Filter cloth goes down first as a cushion. Then rocks, stacked to create a barrier that rises from the front-left corner and curves toward the back. Superglue on contact points—thick viscosity, sets in thirty seconds. The glue joint is the failure point. If it gives, the soil collapses, and I’m draining the tank to rebuild.
Substrate behind the barrier: drainage layer of lava rock gravel (2 cm), then a mix of peat moss, perlite, and coco coir (5 cm). Not garden soil. Not aquasoil. Sterile substrate that won’t introduce pathogens into the humid closed environment. The terrestrial plants will root here and stay dry while water sits 10 cm away on the other side of the stone dam.
Aquatic substrate in front: fine sand. No nutrients needed—I’m planting Anubias and Java moss, both epiphytes that attach to rock and don’t root in substrate.
Then the critical decision: emersed plants.
Three categories exist. Submersed: fully underwater. Terrestrial: fully dry. Emersed: rooted below the waterline, growing into air. Emersed plants are the gradient species—evolved for riverbanks that flood seasonally. Anubias barteri will grow submerged, but given the chance it’ll push leaves above water and eventually flower. That’s the inversion: in an aquarium you’re holding it underwater, hoping it tolerates the conditions. In a paludarium you’re letting it do what it actually prefers.

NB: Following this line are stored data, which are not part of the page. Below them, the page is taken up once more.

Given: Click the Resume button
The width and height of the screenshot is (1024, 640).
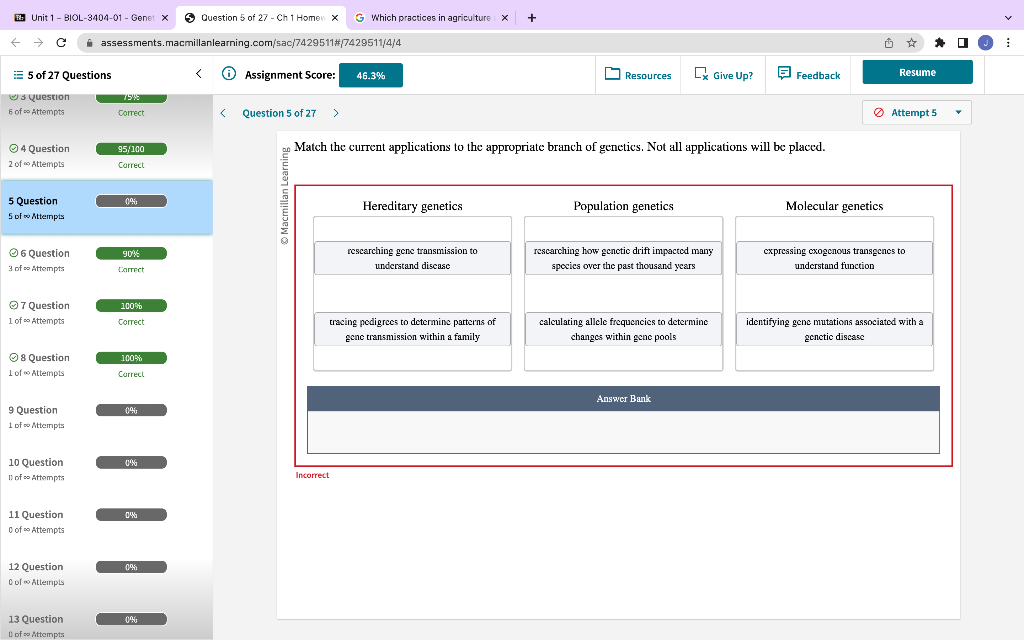Looking at the screenshot, I should pyautogui.click(x=917, y=74).
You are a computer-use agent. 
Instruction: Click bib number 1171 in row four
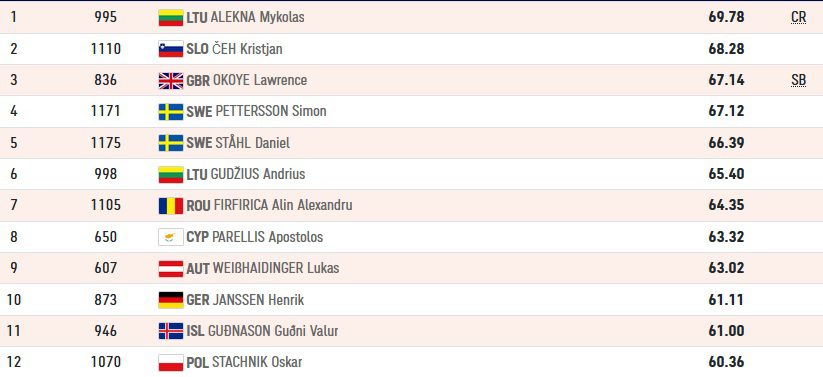tap(105, 111)
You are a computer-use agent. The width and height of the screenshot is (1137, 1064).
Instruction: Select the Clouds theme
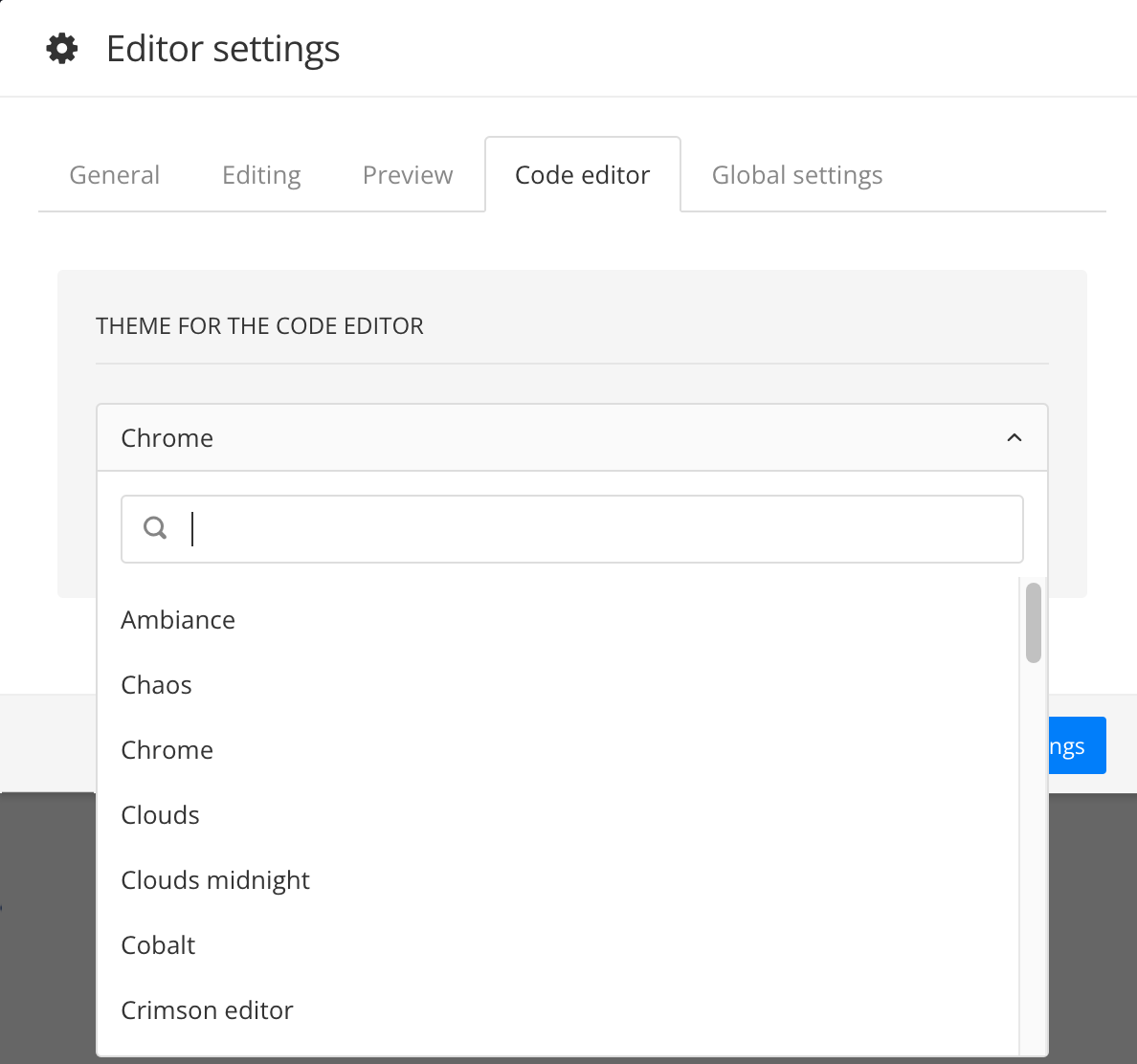[160, 814]
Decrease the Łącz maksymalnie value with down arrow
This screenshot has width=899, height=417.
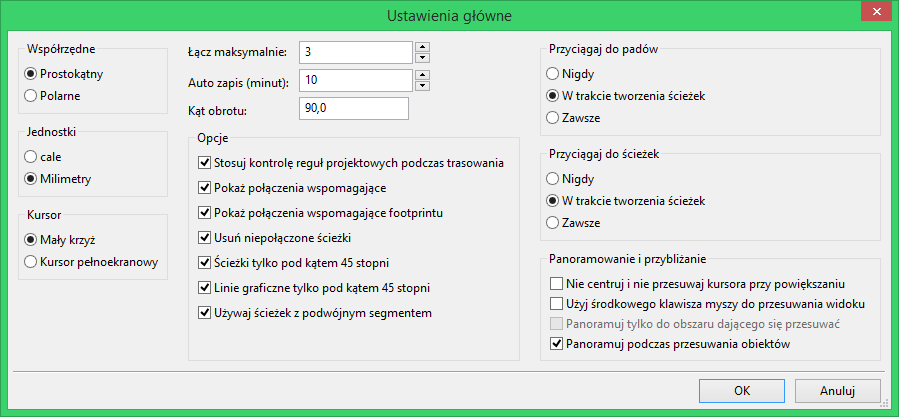pos(422,57)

Planted three Anubias rhizomes at the waterline, tied to rocks with fishing line. Positioned Java moss on the barrier stones—it’ll grow both underwater and terrestrially if kept moist. Terrestrial section gets Fittonia (nerve plant) and a small fern, same species from the terrarium build.
Waterfall next. Routed the canister filter outlet hose up through the back rocks, positioned the spout so water cascades down a groove in the dragon stone before returning to the pool. Simple. Functional. Except now evaporation accelerates—splashing increases surface area, humidity spikes, I’ll be topping off water three times weekly instead of weekly. The waterline becomes a moving target. As water evaporates, the “land” boundary creeps upward. Too much evaporation and the filter intake goes dry. Too little top-off and terrestrial plants drown.
This is the part that inverts reef experience. Reef chemistry is about precision: ±0.001 specific gravity per 5°C temperature change, calcium dosing to maintain 400-450 ppm, tight parameter windows. Paludariums want 90%+ humidity but you can’t seal the tank or the glass fogs and you lose visibility. Humidity management is qualitative—watch the moss, mist when it starts browning. No number to chase. No refractometer reading. Just observation.
Filled the water section slowly, watching the dam. Rocks held. Substrate stayed put. Filter started. Water cascaded down the stone face, splashing into the pool, cycling through the canister, returning. The Anubias leaves broke the surface at a 30-degree angle, half-submerged, exactly where they’re adapted to be.
Glass fogged within five minutes. Condensation running down the sides. The terrarium’s weather system, but open-topped, unstable, requiring adjustment. I’m not sure yet if that’s a feature or a failure.
The reef tank is still cycling—week two, ammonia down to 0.5 ppm, nitrite starting to climb. The aquascaping tank finally grew its carpet after eight weeks of patience. This one’s somewhere between: faster to establish than a reef, slower to stabilize than a terrarium. A gradient system with gradient timescales.
Waterline sits at 12 cm. Dam holds. Tomorrow I’ll check if the terrestrial substrate stayed dry or if capillary action won.